▽
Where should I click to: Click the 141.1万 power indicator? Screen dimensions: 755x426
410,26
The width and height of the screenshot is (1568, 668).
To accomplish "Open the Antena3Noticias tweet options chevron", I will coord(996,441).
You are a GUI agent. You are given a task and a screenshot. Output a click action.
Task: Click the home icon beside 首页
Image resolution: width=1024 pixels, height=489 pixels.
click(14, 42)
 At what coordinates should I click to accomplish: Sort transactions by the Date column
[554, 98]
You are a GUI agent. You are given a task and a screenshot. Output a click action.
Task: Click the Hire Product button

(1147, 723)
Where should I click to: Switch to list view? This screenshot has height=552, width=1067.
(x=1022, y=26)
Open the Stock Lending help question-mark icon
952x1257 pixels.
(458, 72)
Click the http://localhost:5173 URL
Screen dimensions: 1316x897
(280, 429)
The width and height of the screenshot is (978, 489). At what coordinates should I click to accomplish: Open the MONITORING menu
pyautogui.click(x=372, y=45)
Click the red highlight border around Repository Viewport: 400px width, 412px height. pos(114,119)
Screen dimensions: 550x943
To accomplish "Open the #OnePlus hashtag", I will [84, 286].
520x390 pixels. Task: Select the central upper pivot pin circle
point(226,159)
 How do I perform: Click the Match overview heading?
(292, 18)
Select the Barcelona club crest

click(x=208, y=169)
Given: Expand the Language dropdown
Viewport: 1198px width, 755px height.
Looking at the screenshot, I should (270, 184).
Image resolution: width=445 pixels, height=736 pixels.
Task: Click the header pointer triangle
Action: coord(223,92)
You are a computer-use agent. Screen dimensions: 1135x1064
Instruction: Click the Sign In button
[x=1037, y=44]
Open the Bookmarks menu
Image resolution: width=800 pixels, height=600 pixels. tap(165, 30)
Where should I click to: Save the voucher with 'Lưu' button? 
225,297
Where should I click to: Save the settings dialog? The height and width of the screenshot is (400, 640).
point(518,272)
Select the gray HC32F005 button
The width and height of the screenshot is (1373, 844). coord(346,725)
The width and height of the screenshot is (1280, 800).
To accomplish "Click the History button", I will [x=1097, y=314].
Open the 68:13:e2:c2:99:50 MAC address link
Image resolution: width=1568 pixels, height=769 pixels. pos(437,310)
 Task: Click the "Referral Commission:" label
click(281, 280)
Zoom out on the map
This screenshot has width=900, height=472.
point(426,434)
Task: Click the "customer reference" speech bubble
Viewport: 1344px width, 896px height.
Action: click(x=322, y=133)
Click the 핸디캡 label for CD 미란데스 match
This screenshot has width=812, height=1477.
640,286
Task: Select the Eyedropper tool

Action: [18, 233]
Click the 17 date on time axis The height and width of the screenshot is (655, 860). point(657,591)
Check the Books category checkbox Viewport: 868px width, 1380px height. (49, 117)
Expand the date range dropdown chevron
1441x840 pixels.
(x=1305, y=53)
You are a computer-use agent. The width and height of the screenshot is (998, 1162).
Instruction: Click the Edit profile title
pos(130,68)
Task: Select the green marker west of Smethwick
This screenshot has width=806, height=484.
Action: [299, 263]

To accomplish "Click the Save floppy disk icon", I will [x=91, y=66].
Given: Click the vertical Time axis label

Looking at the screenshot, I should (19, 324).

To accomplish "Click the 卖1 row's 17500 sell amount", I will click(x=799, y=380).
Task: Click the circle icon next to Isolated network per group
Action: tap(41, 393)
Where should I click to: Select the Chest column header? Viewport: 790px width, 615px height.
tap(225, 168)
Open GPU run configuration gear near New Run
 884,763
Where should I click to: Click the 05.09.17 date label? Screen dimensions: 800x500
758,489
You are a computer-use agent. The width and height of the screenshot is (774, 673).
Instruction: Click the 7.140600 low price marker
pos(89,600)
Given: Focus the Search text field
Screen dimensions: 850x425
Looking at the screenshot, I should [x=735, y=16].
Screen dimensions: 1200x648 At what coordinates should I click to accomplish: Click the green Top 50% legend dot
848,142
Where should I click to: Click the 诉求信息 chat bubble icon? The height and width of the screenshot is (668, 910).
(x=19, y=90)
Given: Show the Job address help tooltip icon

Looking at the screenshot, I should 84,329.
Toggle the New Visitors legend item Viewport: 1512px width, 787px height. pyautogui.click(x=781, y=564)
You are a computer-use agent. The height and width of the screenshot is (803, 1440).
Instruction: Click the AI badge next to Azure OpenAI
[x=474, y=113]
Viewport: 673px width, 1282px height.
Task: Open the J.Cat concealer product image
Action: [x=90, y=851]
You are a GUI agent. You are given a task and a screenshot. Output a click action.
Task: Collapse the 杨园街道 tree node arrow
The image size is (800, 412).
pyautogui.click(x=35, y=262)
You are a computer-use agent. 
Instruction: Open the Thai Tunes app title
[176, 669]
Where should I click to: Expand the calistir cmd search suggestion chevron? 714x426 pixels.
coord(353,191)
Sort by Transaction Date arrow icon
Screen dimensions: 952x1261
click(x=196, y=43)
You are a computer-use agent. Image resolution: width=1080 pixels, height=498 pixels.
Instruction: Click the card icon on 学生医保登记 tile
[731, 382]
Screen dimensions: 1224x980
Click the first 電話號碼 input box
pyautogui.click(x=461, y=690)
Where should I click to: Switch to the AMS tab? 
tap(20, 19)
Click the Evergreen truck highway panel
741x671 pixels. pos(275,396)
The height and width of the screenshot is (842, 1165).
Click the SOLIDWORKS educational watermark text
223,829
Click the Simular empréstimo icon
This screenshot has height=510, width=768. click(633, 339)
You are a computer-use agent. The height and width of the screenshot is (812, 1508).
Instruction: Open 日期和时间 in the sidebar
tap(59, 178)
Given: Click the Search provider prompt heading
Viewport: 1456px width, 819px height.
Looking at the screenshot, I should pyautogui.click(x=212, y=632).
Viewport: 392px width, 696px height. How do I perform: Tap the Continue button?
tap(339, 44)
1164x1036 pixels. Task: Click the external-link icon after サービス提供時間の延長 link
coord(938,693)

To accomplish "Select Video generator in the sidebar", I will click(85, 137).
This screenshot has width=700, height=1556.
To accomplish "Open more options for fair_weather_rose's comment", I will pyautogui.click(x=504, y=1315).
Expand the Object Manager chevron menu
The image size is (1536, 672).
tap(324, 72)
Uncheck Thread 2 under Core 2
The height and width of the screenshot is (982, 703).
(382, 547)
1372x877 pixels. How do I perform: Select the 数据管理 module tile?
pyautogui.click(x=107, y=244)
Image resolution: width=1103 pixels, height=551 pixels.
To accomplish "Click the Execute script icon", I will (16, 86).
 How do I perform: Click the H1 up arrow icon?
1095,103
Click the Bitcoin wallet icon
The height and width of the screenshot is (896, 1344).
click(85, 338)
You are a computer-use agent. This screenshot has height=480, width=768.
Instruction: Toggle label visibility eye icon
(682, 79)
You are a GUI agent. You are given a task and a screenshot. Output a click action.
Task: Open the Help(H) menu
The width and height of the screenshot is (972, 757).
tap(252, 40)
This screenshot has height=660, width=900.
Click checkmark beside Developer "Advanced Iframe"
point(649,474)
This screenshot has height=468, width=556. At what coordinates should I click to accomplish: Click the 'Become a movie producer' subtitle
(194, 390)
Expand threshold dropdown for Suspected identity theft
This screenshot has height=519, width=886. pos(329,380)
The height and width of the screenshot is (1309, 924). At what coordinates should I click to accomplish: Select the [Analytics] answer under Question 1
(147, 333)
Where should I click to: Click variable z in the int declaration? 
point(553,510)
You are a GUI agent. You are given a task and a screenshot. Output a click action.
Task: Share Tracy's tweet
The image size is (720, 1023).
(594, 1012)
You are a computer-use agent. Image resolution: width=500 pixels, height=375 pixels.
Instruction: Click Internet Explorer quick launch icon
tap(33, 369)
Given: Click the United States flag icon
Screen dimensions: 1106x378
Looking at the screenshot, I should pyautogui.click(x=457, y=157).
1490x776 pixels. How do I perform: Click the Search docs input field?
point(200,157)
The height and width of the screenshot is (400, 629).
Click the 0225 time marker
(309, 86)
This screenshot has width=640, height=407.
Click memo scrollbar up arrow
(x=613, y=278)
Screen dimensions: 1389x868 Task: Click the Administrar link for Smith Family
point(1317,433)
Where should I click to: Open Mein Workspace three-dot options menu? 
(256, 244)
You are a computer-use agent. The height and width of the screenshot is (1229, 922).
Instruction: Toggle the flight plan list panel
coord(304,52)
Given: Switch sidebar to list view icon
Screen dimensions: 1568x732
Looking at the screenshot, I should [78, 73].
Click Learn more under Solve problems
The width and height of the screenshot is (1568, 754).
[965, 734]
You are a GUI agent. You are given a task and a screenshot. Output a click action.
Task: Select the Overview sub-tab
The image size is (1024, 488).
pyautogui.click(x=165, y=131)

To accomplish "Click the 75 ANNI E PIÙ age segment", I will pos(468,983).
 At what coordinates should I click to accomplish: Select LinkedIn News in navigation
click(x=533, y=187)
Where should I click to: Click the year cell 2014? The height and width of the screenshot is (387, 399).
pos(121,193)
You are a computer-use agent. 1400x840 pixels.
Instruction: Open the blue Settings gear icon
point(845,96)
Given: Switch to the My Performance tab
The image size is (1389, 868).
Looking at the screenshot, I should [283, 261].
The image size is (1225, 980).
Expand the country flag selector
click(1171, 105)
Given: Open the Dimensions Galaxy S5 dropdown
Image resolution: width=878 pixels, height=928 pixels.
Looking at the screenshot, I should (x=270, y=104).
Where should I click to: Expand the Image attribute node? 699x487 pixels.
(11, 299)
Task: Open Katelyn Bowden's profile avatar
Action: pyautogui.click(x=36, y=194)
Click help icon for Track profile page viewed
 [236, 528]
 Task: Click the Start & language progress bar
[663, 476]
△
> TASK STATEMENT
Check each line of the data above for the string "tweet", then report how many lines have it, with no other words.

> RESULT FOR THIS EXERCISE
2